Tel est certainement le titre du groupe de hair-glam-rock Poison qui résonnait au Conseil d’Etat lorsque la septième et deuxième chambre, réunies pour l’occasion, ont jugé qu’était justifiée l’exclusion d’une société candidate à une procédure d’attribution d’un marché public en relevant que son gestionnaire de fait (!) avait été mis en examen pour avoir entrepris d’influer indûment sur le processus décisionnel de l’acheteur lors de la passation d’anciens marchés de travaux.

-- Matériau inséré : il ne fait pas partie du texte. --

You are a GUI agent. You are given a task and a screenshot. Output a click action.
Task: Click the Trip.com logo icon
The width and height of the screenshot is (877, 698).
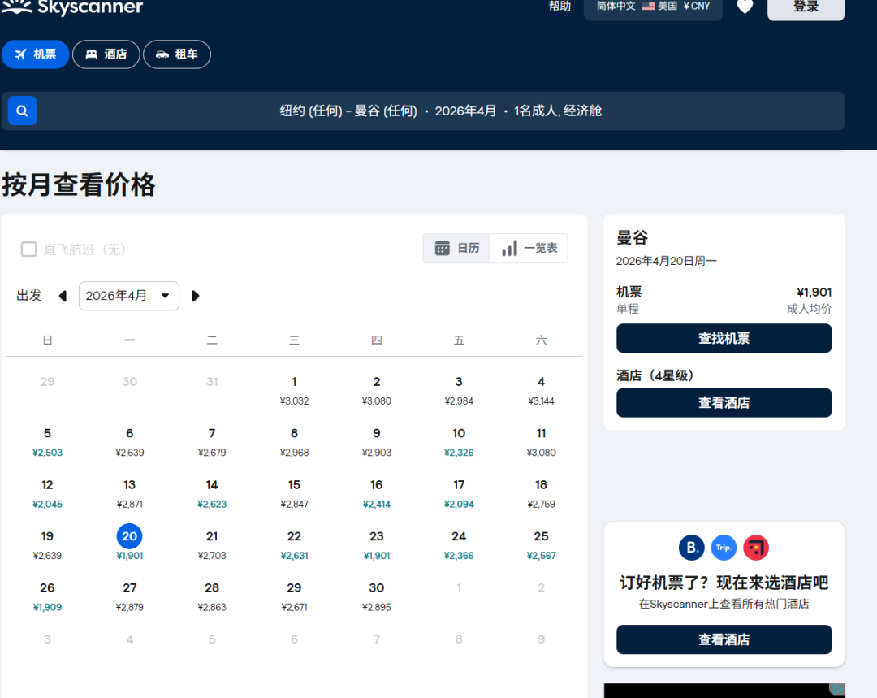(724, 548)
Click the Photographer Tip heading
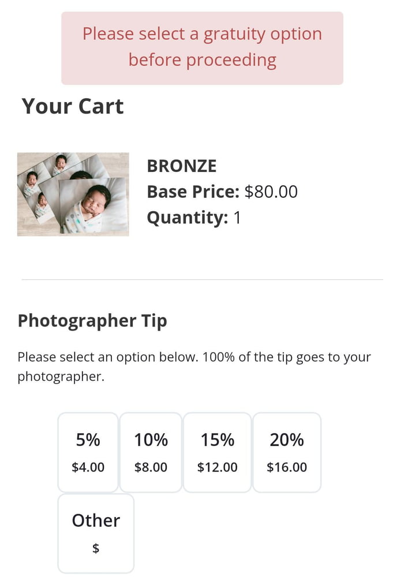Viewport: 404px width, 584px height. [92, 321]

Selon les Hauts juges mélomanes, les dispositions du 2° de l’article 48 de l’ordonnance du 23 juillet 2015 relative aux marchés publics, aujourd’hui codifiées aux articles L. 2147-7 à L. 2141-11 du code de la commande publique :
« permettent aux acheteurs d’exclure de la procédure de passation d’un marché public une personne qui peut être regardée, au vu d’éléments précis et circonstanciés, comme ayant, dans le cadre de la procédure de passation en cause ou dans le cadre d’autres procédures récentes de la commande publique, entrepris d’influencer la prise de décision de l’acheteur et qui n’a pas établi, en réponse à la demande que l’acheteur lui a adressée à cette fin, que son professionnalisme et sa fiabilité ne peuvent plus être mis en cause et que sa participation à la procédure n’est pas de nature à porter atteinte à l’égalité de traitement entre les candidats. » (CE, 24 juin 2019, département des Bouches-du-Rhône, req. n° 428866).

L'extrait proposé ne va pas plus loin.